> [ABOUT THIS EXERCISE]:
Please transcribe the listing below in full and word for word, without its pictures.

> [AVAILABLE DATA]:
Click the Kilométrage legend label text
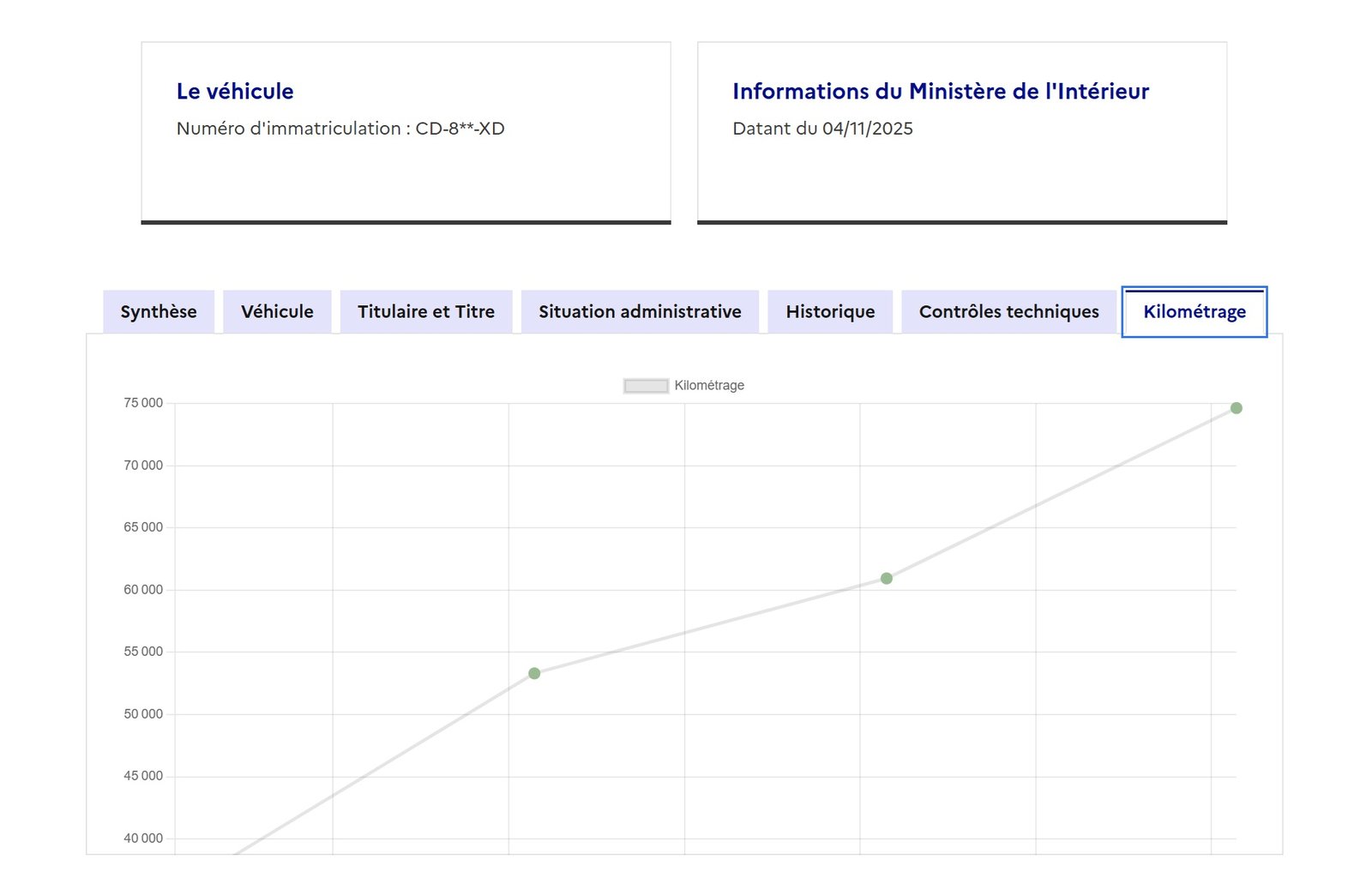This screenshot has height=890, width=1372. click(x=709, y=386)
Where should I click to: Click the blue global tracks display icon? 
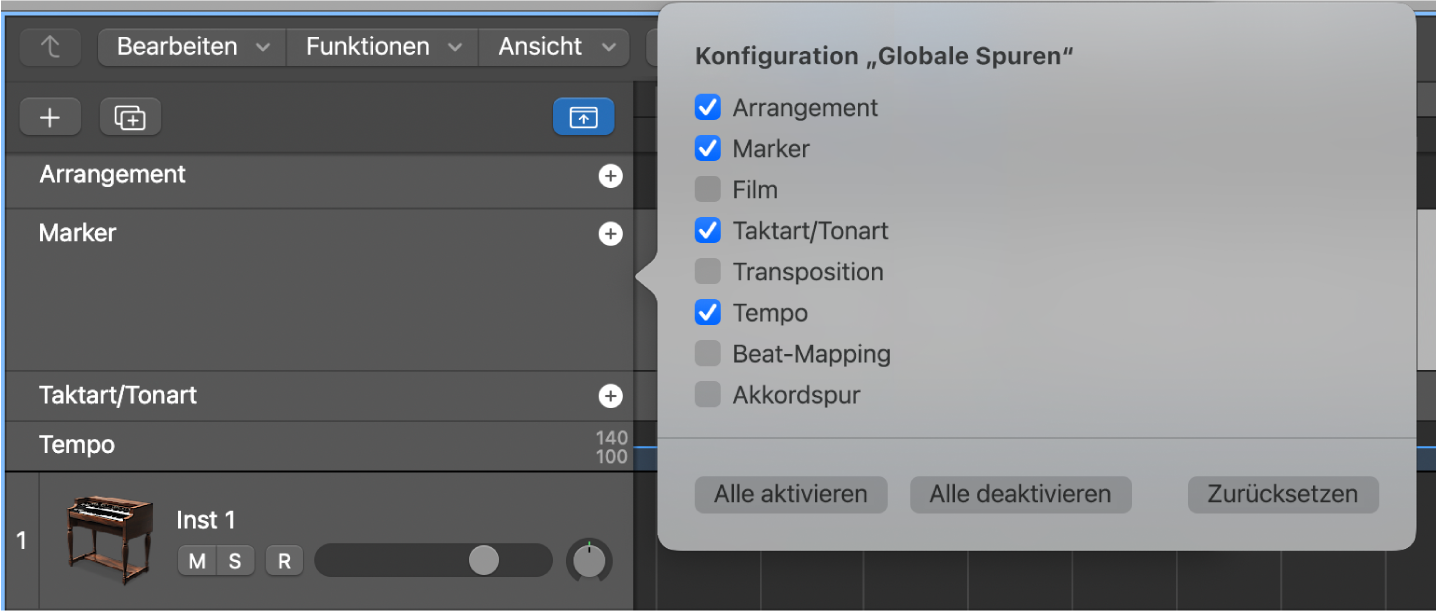583,117
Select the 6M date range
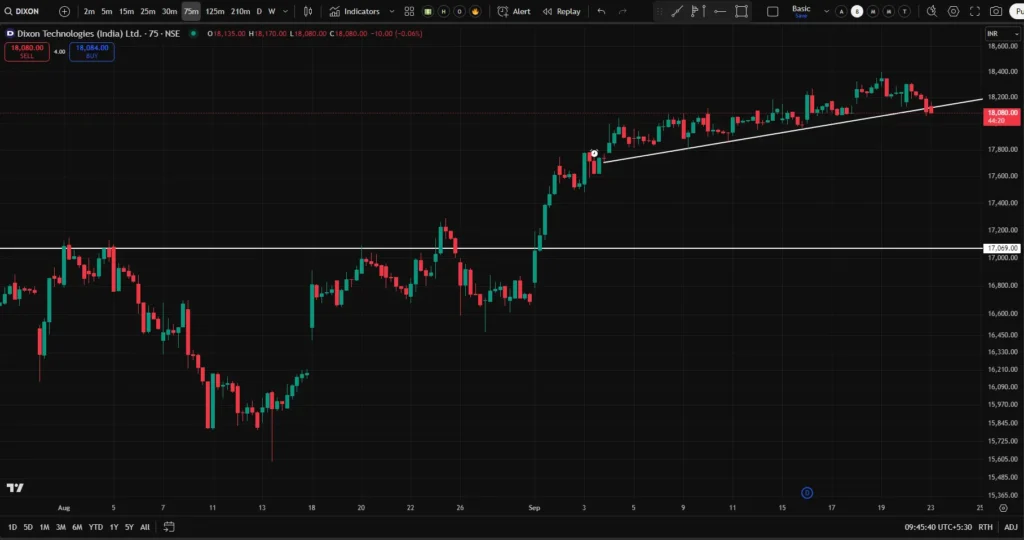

> [RESULT]:
Click the Kilométrage legend label text
This screenshot has height=890, width=1372. click(x=709, y=386)
Where should I click to: Click the blue global tracks display icon? 
583,117
Select the 6M date range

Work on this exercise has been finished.